**Stored data:**
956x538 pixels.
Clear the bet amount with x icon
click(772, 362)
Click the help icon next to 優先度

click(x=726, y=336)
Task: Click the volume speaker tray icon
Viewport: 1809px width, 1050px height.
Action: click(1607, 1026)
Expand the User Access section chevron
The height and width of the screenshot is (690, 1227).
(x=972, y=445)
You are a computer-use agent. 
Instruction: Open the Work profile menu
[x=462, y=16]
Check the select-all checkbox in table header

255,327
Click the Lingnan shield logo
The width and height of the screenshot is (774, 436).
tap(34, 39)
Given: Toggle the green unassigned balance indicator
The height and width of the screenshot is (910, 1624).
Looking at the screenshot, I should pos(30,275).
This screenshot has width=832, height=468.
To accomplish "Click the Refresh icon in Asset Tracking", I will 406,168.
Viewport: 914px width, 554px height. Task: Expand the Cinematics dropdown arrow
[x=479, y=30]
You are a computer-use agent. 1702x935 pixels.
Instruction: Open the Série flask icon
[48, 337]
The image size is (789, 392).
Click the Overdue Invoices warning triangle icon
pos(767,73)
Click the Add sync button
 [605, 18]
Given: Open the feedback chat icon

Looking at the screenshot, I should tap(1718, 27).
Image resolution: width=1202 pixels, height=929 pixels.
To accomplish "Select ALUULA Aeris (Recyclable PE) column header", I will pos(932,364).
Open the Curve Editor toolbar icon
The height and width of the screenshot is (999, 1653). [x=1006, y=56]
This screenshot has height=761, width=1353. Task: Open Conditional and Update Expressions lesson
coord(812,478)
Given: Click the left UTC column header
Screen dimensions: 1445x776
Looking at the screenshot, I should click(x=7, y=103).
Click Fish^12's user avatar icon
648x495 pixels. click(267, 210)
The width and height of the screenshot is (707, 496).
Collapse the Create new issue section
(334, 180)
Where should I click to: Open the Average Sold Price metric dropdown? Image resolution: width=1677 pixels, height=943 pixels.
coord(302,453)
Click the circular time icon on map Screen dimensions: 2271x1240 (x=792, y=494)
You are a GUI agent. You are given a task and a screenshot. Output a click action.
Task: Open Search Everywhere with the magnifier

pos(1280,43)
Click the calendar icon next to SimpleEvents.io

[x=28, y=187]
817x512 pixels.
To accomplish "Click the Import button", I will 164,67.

**Exercise directions:** Repeat the entire listing above without changing a word.

**Output of the task:**
956x538 pixels.
Clear the bet amount with x icon
click(772, 362)
Click the help icon next to 優先度

click(x=726, y=336)
Task: Click the volume speaker tray icon
Viewport: 1809px width, 1050px height.
Action: click(1607, 1026)
Expand the User Access section chevron
The height and width of the screenshot is (690, 1227).
(x=972, y=445)
You are a computer-use agent. 
Instruction: Open the Work profile menu
[x=462, y=16]
Check the select-all checkbox in table header

255,327
Click the Lingnan shield logo
The width and height of the screenshot is (774, 436).
tap(34, 39)
Given: Toggle the green unassigned balance indicator
The height and width of the screenshot is (910, 1624).
Looking at the screenshot, I should pos(30,275).
This screenshot has width=832, height=468.
To accomplish "Click the Refresh icon in Asset Tracking", I will 406,168.
Viewport: 914px width, 554px height. Task: Expand the Cinematics dropdown arrow
[x=479, y=30]
You are a computer-use agent. 1702x935 pixels.
Instruction: Open the Série flask icon
[48, 337]
The image size is (789, 392).
Click the Overdue Invoices warning triangle icon
pos(767,73)
Click the Add sync button
 [605, 18]
Given: Open the feedback chat icon

Looking at the screenshot, I should tap(1718, 27).
Image resolution: width=1202 pixels, height=929 pixels.
To accomplish "Select ALUULA Aeris (Recyclable PE) column header", I will pos(932,364).
Open the Curve Editor toolbar icon
The height and width of the screenshot is (999, 1653). [x=1006, y=56]
This screenshot has height=761, width=1353. Task: Open Conditional and Update Expressions lesson
coord(812,478)
Given: Click the left UTC column header
Screen dimensions: 1445x776
Looking at the screenshot, I should click(x=7, y=103).
Click Fish^12's user avatar icon
648x495 pixels. click(267, 210)
The width and height of the screenshot is (707, 496).
Collapse the Create new issue section
(334, 180)
Where should I click to: Open the Average Sold Price metric dropdown? Image resolution: width=1677 pixels, height=943 pixels.
coord(302,453)
Click the circular time icon on map Screen dimensions: 2271x1240 (x=792, y=494)
You are a GUI agent. You are given a task and a screenshot. Output a click action.
Task: Open Search Everywhere with the magnifier

pos(1280,43)
Click the calendar icon next to SimpleEvents.io

[x=28, y=187]
817x512 pixels.
To accomplish "Click the Import button", I will 164,67.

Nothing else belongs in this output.